OK, so why should you care? You own a small business in the U.S. and don’t ever do business in Europe. First off, the laws aren’t exactly black and white as far as who is protected. Depending on your interpretation, either all citizens of the EU are protected (regardless of where they live), or all people doing business from the EU (regardless of citizenship) with companies anywhere in the world. Confused yet? That ambiguity means you might be responsible for these laws just because your customer takes a 2-week trip to France and buys something from your website.
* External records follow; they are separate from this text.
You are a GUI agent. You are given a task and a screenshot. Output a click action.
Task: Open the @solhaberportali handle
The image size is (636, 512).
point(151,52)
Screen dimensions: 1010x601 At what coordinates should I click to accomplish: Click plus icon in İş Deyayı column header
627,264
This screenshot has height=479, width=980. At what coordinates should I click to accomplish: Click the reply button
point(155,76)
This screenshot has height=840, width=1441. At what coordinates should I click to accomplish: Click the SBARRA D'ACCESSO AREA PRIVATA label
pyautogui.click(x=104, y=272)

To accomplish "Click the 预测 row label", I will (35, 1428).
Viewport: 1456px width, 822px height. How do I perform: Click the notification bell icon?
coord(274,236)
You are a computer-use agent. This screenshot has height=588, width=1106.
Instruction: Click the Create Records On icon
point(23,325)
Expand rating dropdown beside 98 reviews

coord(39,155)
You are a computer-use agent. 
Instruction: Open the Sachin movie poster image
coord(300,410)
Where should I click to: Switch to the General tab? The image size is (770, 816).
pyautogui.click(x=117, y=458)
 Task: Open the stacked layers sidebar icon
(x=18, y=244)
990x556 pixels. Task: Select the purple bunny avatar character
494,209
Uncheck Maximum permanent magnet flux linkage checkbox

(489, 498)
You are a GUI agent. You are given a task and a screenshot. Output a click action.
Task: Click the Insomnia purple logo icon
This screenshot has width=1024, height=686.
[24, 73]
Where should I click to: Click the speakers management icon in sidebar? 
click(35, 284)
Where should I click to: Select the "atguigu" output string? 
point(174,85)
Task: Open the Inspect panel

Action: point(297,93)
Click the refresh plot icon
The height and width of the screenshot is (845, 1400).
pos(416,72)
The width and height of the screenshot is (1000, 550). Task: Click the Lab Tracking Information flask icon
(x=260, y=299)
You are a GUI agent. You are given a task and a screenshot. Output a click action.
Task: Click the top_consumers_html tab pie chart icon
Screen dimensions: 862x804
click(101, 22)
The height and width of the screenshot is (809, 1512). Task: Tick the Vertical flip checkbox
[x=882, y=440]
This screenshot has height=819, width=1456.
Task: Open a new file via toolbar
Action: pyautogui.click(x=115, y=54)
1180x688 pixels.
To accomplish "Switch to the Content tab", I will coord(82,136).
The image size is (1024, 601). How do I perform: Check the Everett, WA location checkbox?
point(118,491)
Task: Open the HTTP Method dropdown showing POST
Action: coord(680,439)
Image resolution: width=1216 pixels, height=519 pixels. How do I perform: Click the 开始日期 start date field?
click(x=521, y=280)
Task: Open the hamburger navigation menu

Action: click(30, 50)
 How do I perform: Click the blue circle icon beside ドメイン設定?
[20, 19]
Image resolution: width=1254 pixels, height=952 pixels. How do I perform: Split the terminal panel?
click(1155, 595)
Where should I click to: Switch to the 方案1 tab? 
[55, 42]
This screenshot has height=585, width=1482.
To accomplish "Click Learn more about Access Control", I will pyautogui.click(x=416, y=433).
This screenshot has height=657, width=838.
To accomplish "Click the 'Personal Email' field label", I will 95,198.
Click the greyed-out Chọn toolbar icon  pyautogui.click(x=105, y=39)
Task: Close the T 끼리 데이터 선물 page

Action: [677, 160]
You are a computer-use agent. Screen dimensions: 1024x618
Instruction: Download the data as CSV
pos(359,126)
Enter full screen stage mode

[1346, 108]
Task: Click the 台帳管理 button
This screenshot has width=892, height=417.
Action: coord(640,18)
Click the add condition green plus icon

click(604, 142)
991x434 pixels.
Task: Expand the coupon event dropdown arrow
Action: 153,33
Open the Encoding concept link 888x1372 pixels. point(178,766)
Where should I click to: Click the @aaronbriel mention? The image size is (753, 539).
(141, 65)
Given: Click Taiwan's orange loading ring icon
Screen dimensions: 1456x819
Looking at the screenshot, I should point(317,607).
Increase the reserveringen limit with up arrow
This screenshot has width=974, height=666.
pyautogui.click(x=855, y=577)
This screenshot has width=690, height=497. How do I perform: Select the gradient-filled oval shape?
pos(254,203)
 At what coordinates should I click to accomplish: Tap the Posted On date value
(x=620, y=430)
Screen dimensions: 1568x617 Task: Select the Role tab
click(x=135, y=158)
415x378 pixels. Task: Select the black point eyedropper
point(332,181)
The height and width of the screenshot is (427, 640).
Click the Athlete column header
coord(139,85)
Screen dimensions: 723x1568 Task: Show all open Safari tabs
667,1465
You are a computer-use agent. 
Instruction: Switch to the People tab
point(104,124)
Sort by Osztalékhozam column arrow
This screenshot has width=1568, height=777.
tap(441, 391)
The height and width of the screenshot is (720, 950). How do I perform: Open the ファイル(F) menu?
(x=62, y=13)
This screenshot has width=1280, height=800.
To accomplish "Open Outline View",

There’s another reason however. This is just the beginning. These laws – or something very similar – will make their way to the U.S. sooner rather than later. Data privacy and protection is a huge hot-button topic everywhere, and it’s absolutely inevitable that America follows suit. Whether it be at a federal level, or even state levels – you can see the beginning of this with the New York Department of Financial Services regulations. Don’t wait until the day before these rules go into effect in your backyard to think about it. I’m telling you, in the next 1-2 years, you will see and hear about something similar that most definitely impacts your business, not just something that could be interpreted that way. Plus, this is just good business practice. It’s critical to protect the data you have collected on your customers. Be a good citizen in today’s digital age and take that responsibility seriously.